While reflecting on the nature of my calling (it is not a job – yet), I read a book by Donald Kennedy called Academic Duty. In chapter ten of this work, Kennedy makes a nice analogy to the process of doing academic work. Here is the anecdote: “Three baseball umpires are in a bar engaged in a tipsy reminiscence about how good they were. ‘I called ‘em as I saw ‘em,’ the first one says. The second, after a brief pause, tops it: ‘I called ‘em as they were.’ The third umpire reflects for a while, takes another pull on his Scotch, and says firmly, ‘They weren’t nothing ’till I called em.’ What makes this anecdotal tale so great is the fact that it is so true, especially when studying history. Better yet, it is true in everyday life. I hope that my students will understand that the study of history is a complex element that is constantly changing. Some might say that history is the past thus it cannot change; however, I like to ask students the question of whose history are we discussing and who is telling the account? In a similar fashion to what the umpires addressed above, we all see and study events from various different views. Some of us like to write history as we have come to see it. Others have and will write history the way it is, which is difficult to define. And the rest of us will turn seemingly nothing into history.

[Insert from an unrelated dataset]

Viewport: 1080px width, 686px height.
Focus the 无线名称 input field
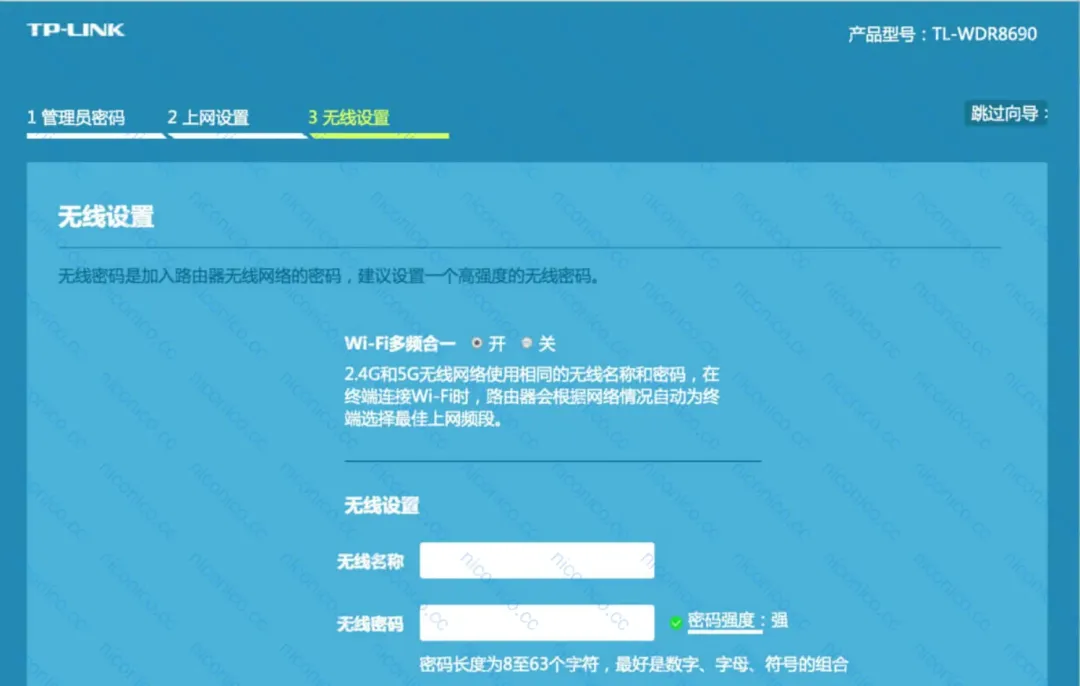coord(537,560)

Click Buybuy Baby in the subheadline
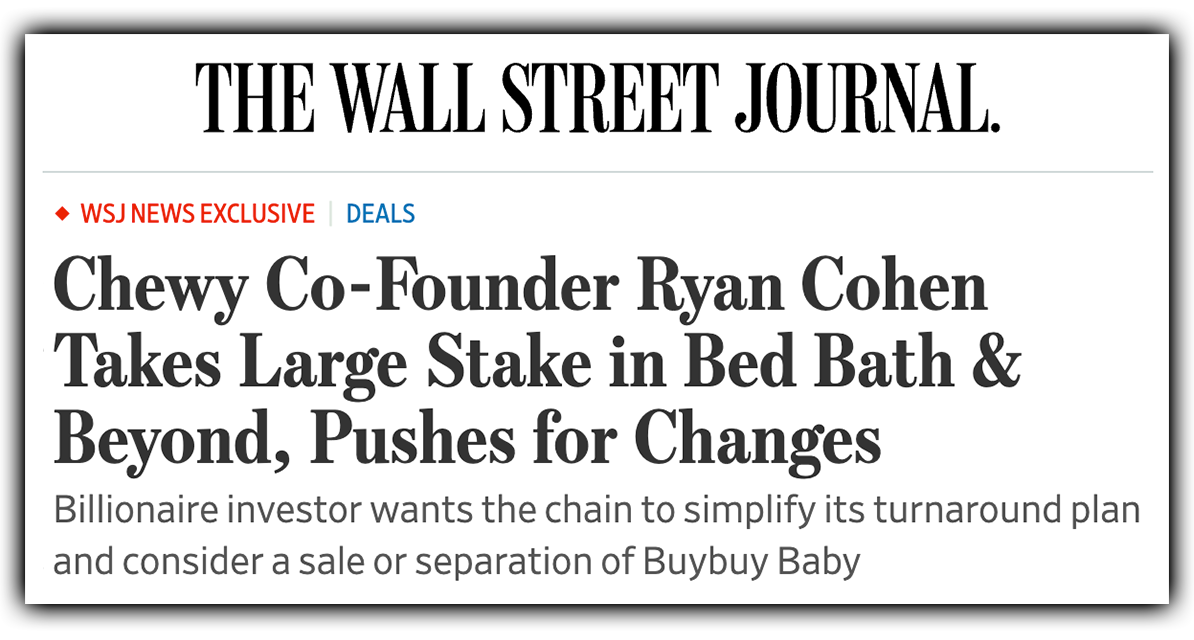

Those students who have been a part of my classes know that history is a complex process that must constantly be revisited. I like to teach that America was not founded by those who sought to establish their own religious freedom, but by those who wanted the samething they were fleeing: conformity, power, and wealth. If this type of historiography sounds a bit Marxist, well it is not. Of course David Horowitz, the conservative writer, would disagree. History should be taught from multiple POVs. In doing so, students must understand that history is not always a pretty picture. If by studying history one starts to feel uncomfortable – good, he/she probably learned something new.